> **About this exercise**
Each line from the top of the listing through the one holding "Lý Tự Trọng" should be restated word for word, with nothing added and no pictures.

-------------------------

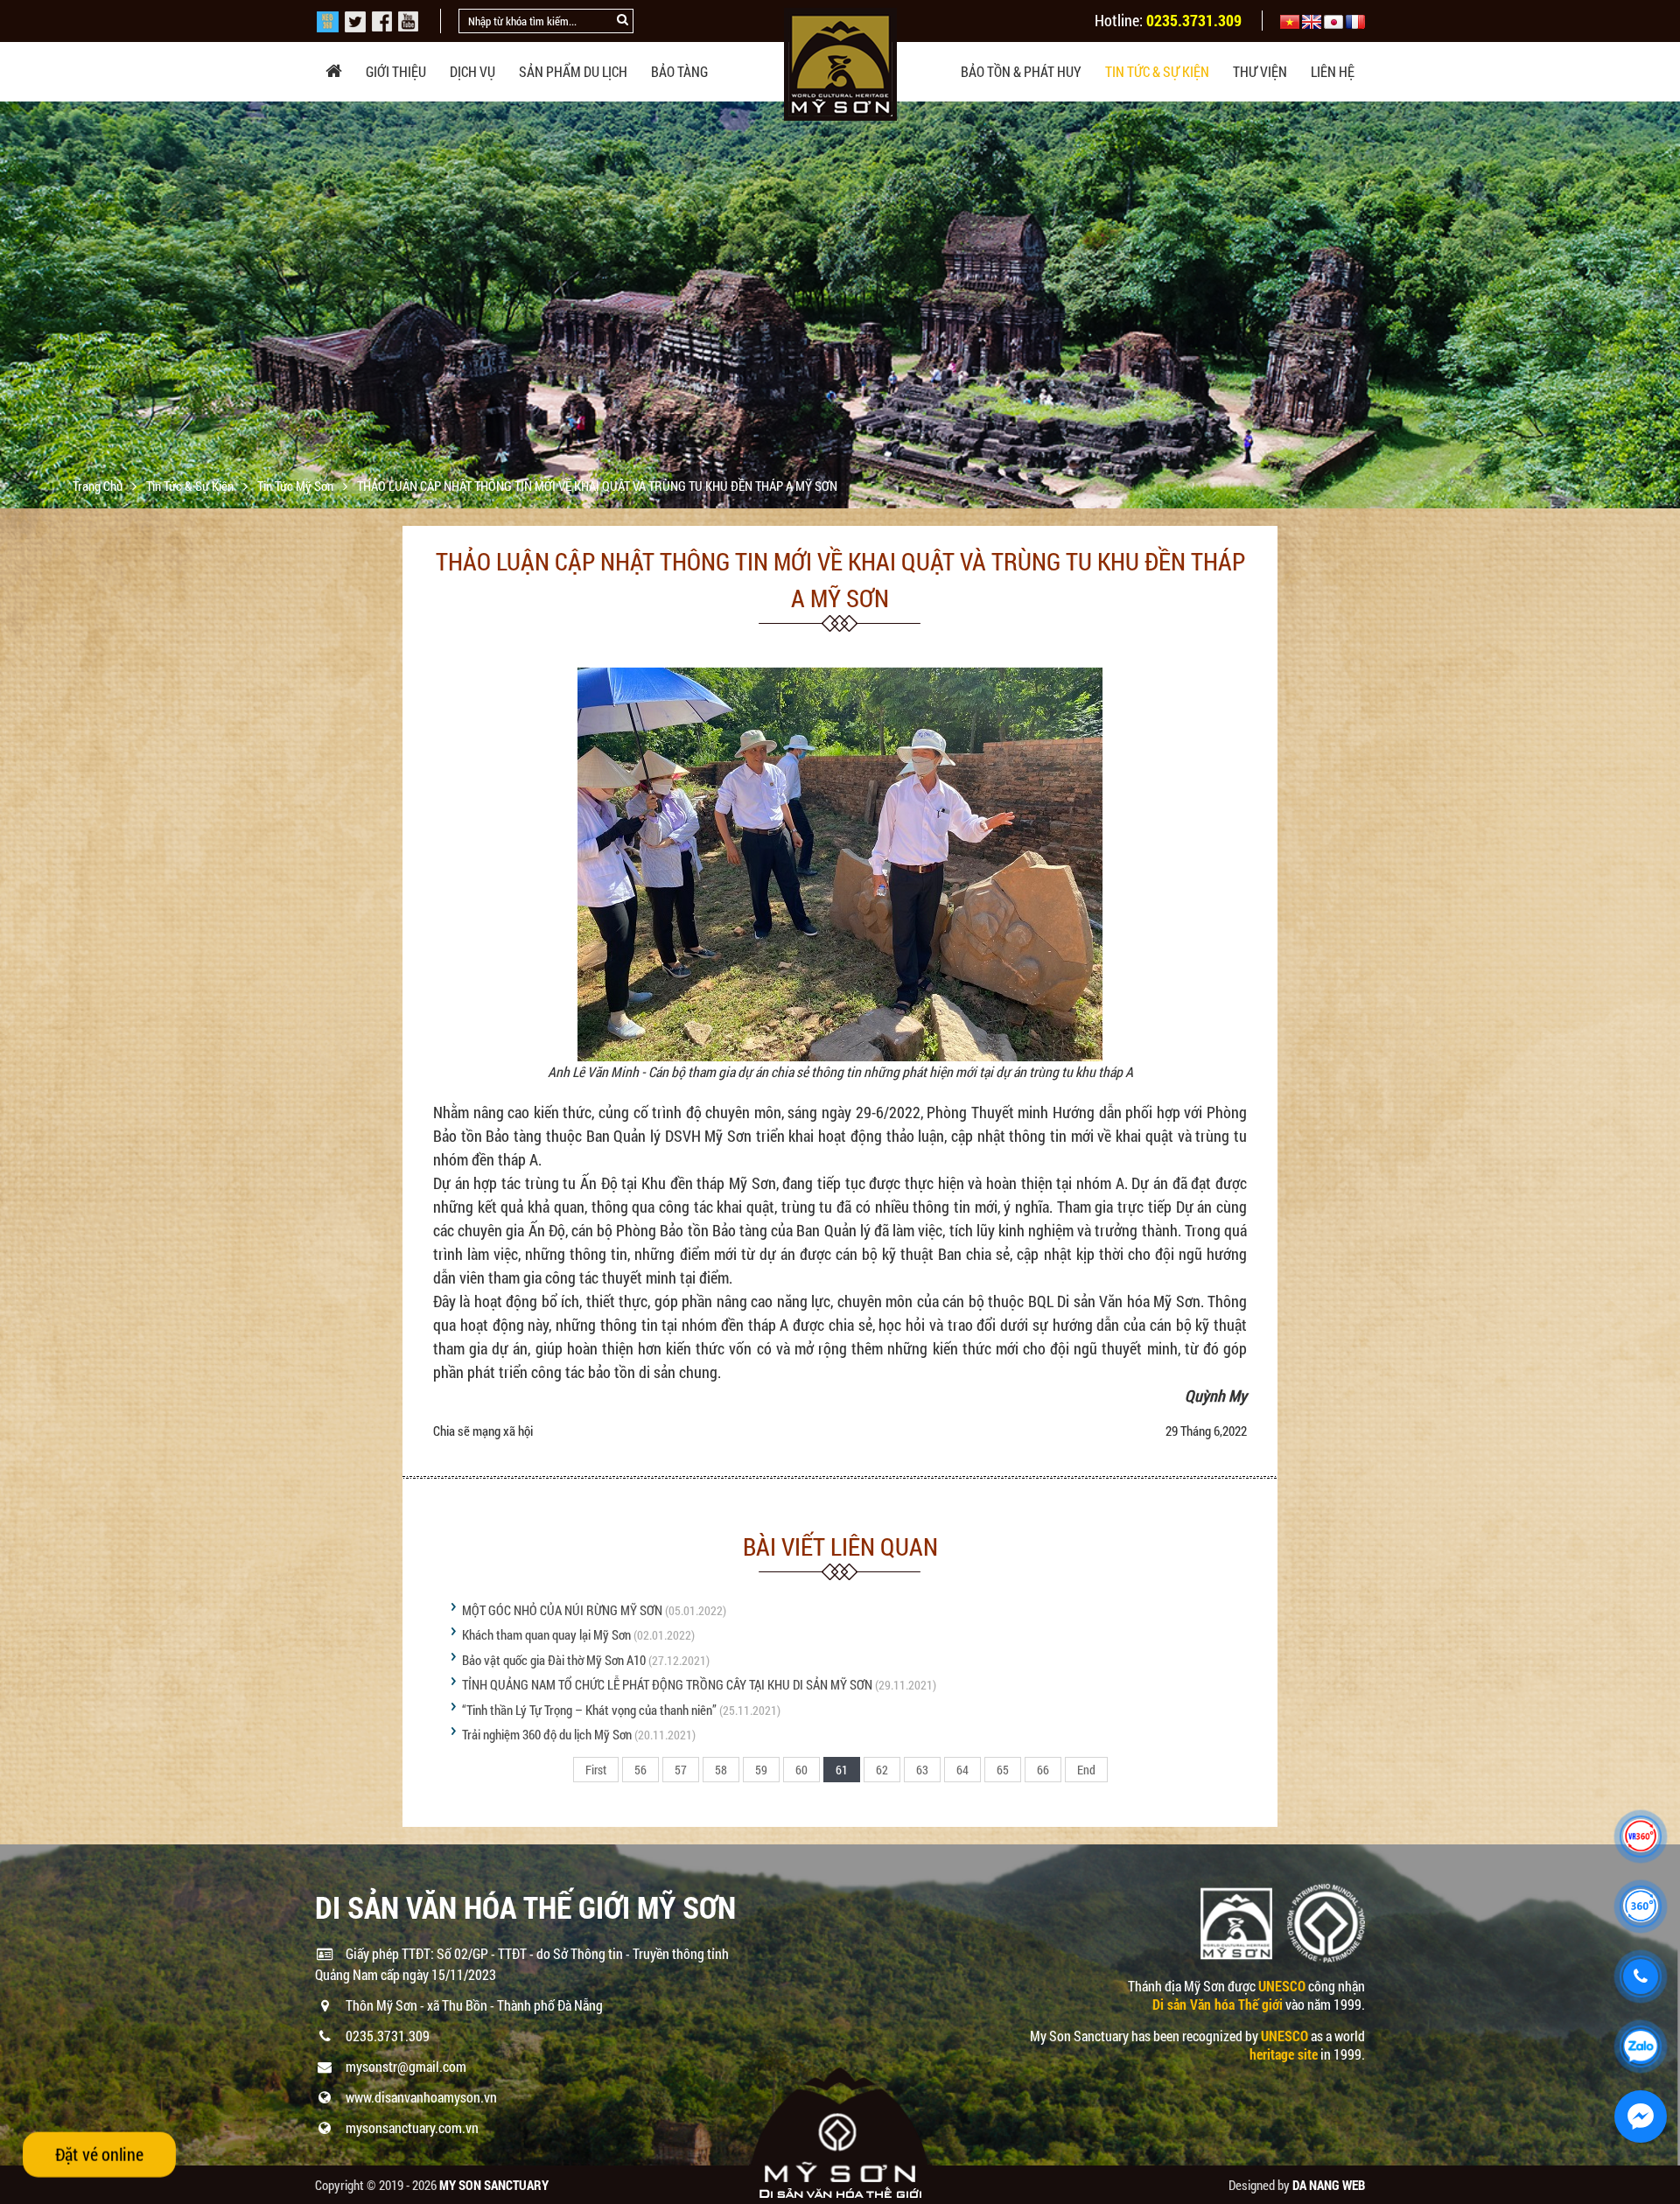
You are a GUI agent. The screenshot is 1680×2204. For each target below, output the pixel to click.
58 (721, 1769)
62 (882, 1769)
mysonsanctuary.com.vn (412, 2127)
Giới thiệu (396, 71)
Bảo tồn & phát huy (1021, 71)
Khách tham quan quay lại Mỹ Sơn (546, 1634)
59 (761, 1769)
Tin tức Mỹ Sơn (296, 485)
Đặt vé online (99, 2154)
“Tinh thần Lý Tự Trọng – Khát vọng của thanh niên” (589, 1709)
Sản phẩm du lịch (573, 71)
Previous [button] (15, 305)
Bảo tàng (679, 71)
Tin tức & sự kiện (1157, 71)
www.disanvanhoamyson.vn (421, 2097)
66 (1043, 1769)
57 (681, 1769)
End (1086, 1769)
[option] (840, 387)
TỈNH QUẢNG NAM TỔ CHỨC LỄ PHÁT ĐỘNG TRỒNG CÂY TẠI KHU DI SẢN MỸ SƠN (667, 1684)
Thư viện (1260, 71)
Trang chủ (99, 485)
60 (801, 1769)
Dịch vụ (472, 71)
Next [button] (1664, 305)
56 (640, 1769)
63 (922, 1769)
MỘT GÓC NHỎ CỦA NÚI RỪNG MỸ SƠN (562, 1610)
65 (1003, 1769)
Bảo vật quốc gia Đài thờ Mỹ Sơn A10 (554, 1660)
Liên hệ (1332, 71)
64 (962, 1769)
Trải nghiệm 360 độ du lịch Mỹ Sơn (547, 1734)
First (595, 1769)
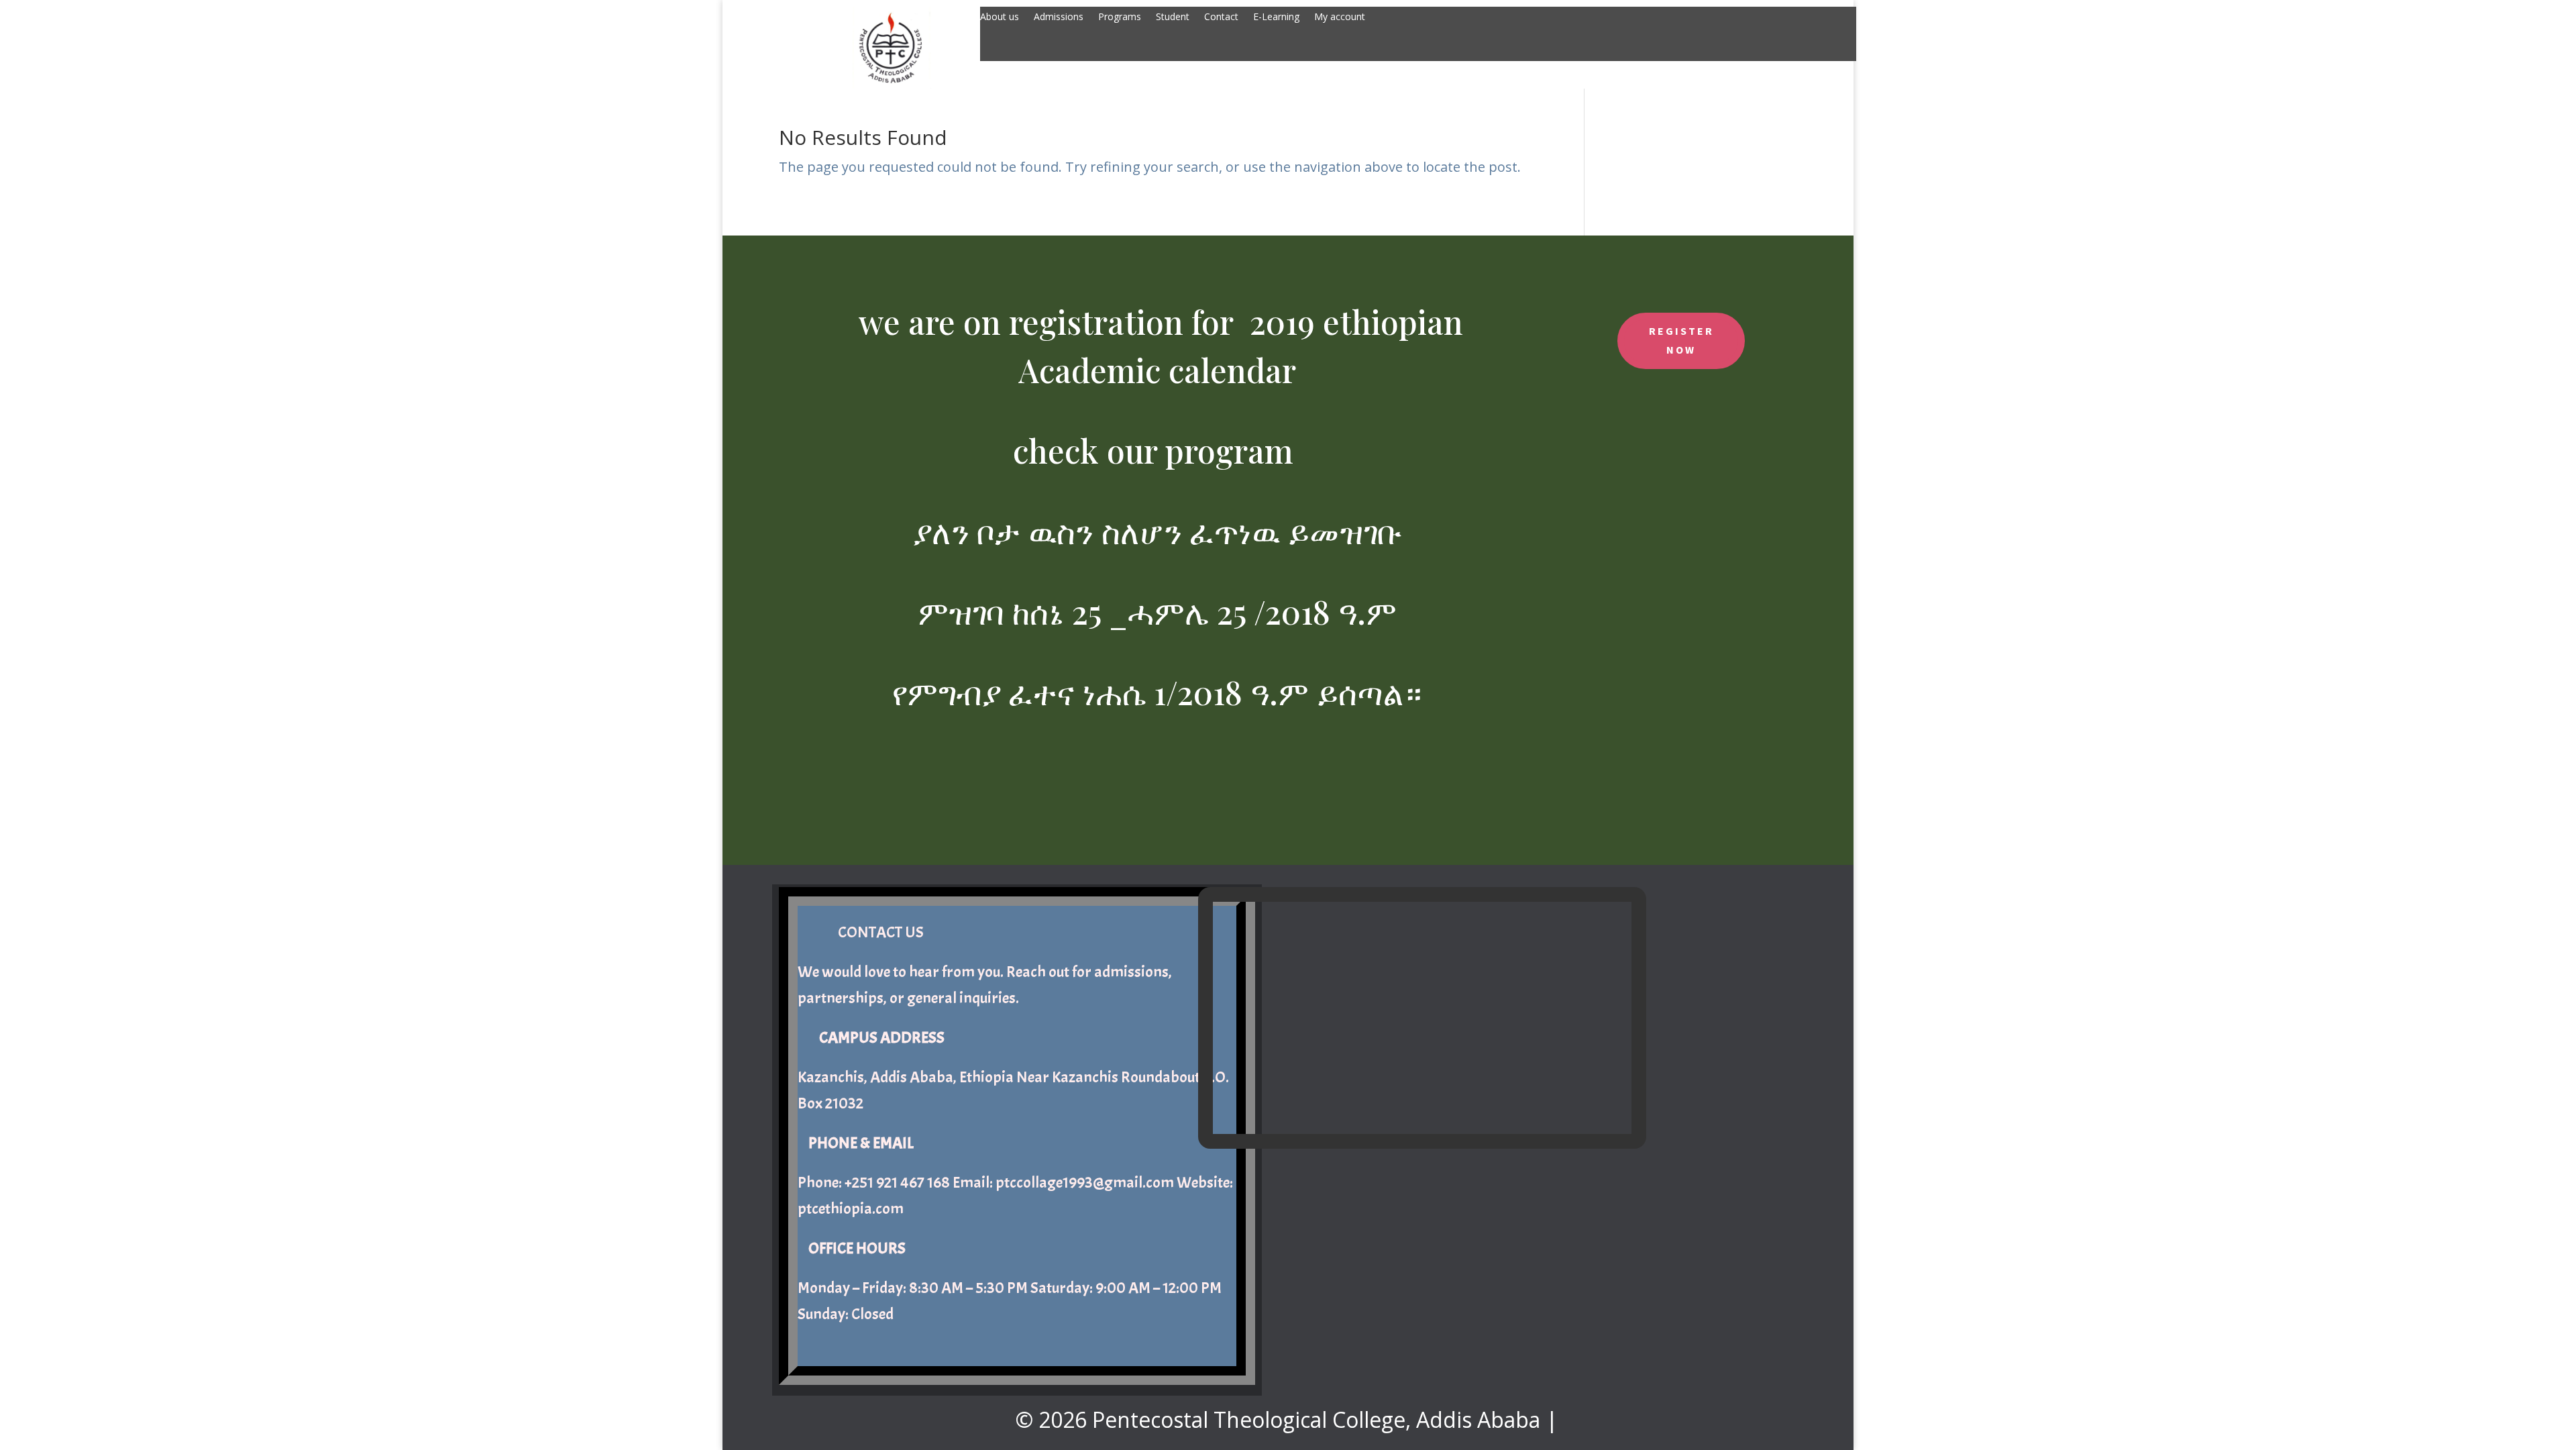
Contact (1221, 17)
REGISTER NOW (1681, 340)
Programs (1119, 17)
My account (1339, 17)
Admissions (1058, 17)
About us (999, 17)
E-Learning (1276, 17)
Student (1172, 17)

-------------------------

> **Result of this task**
You are a GUI agent. The screenshot is 1680×2204. For each target below, output the pixel to click.
58 (721, 1769)
62 (882, 1769)
mysonsanctuary.com.vn (412, 2127)
Giới thiệu (396, 71)
Bảo tồn & phát huy (1021, 71)
Khách tham quan quay lại Mỹ Sơn (546, 1634)
59 (761, 1769)
Tin tức Mỹ Sơn (296, 485)
Đặt vé online (99, 2154)
“Tinh thần Lý Tự Trọng – Khát vọng của thanh niên” (589, 1709)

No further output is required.